In addition to the fact that Lily Ross is still grieving her husband's death, she has children, a demanding job, and an upcoming election to deal with as well. Called out in the middle of the night about an elderly woman who was hit by a train. Accident, suicide, or murder?
Determined to find out who the woman was and where she came from leads to a number of secrets past and present, events and connections that a number of people would prefer to ignore. Politics, racism, and sexism all play a role in the 1926 small town.
I had not read the first novel The Widows, but my interest and appreciation grew as I continued reading. Character-driven, yes. Good mystery, yes. Setting that feels genuine, yes. The Widows now on my list, yes.
It wasn't until I finished reading the novel, that it dawned on me that all of the important characters were women, which made me curious about the number of female sheriffs and made me think of the Bechtel test.
The Bechdel test (// BEK-dəl), also known as the Bechdel–Wallace test, is a measure of the representation of women in fiction. It asks whether a work features at least two women who talk to each other about something other than a man. The requirement that the two women must be named is sometimes added.About half of all films meet these criteria, according to user-edited databases and the media industry press.
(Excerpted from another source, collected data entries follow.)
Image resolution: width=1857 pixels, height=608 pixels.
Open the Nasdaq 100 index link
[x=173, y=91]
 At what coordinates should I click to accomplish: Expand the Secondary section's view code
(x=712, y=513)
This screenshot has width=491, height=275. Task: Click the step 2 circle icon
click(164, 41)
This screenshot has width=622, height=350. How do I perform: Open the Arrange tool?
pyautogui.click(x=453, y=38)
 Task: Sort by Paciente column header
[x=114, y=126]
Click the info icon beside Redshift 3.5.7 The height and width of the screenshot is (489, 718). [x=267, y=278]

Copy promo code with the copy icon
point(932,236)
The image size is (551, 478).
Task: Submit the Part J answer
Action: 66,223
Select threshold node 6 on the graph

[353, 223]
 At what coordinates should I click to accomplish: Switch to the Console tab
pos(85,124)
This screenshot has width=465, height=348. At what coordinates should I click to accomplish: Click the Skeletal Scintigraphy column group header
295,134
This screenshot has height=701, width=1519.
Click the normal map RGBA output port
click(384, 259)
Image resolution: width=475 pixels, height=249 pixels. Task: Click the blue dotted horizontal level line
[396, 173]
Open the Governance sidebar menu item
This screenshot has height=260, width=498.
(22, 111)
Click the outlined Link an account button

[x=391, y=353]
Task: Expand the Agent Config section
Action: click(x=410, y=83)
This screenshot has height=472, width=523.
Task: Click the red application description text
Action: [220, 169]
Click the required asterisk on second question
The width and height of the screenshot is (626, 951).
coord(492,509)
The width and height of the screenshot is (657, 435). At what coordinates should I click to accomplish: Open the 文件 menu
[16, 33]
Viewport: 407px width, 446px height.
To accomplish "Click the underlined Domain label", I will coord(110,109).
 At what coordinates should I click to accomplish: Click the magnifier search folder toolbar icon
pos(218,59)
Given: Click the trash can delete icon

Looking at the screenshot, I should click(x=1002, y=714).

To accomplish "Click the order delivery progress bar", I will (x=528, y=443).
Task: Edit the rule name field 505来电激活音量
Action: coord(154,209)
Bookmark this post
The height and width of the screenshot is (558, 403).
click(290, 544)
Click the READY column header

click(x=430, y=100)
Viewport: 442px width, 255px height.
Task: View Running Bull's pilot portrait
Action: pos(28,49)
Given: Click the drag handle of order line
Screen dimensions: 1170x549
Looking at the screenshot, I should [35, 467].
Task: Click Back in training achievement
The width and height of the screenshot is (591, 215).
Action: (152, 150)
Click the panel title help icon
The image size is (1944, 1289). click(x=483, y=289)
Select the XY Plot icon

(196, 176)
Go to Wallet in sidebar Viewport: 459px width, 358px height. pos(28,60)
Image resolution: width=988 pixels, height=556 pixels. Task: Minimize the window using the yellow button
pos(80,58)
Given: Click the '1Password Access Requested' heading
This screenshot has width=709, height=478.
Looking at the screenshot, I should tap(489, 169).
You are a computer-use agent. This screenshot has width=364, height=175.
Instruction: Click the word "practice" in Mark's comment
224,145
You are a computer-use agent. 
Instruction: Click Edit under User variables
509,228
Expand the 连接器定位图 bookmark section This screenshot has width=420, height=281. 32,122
Passing or failing the test is not necessarily indicative of how well women are represented in any specific work. Rather, the test is used as an indicator for the active presence of women in the entire field of film and other fiction, and to call attention to gender inequality in fiction. Media industry studies indicate that films that pass the test financially outperform those that do not.
The test is named after the American cartoonist Alison Bechdel in whose comic strip Dykes to Watch Out For the test first appeared in 1985. Bechdel credited the idea to her friend Liz Wallace and the writings of Virginia Woolf. After the test became more widely discussed in the 2000s, a number of variants and tests inspired by it emerged. (Source)
and this quote from Virginia Woolf in "A Room of One's Own":
All these relationships between women, I thought, rapidly recalling the splendid gallery of fictitious women, are too simple. ... And I tried to remember any case in the course of my reading where two women are represented as friends. ... They are now and then mothers and daughters. But almost without exception they are shown in their relation to men. It was strange to think that all the great women of fiction were, until Jane Austen's day, not only seen by the other sex, but seen only in relation to the other sex. And how small a part of a woman's life is that ... Source (high light mine)
Two women inspired the author's characters. Maude Collins (the inspiration for Lily Ross) and Mary Harris Jones (although Marvena's character is less educated than "Mother Jones") --two women who broke barriers in law enforcement and activism.
I was working on this review when I saw Cathy's review yesterday, so I will skip the plot and point you to Cathy's blog. :)
NetGalley/St. Martin's Press
Historical Mystery. Jan. 14, 2020. Print length: 352 pages.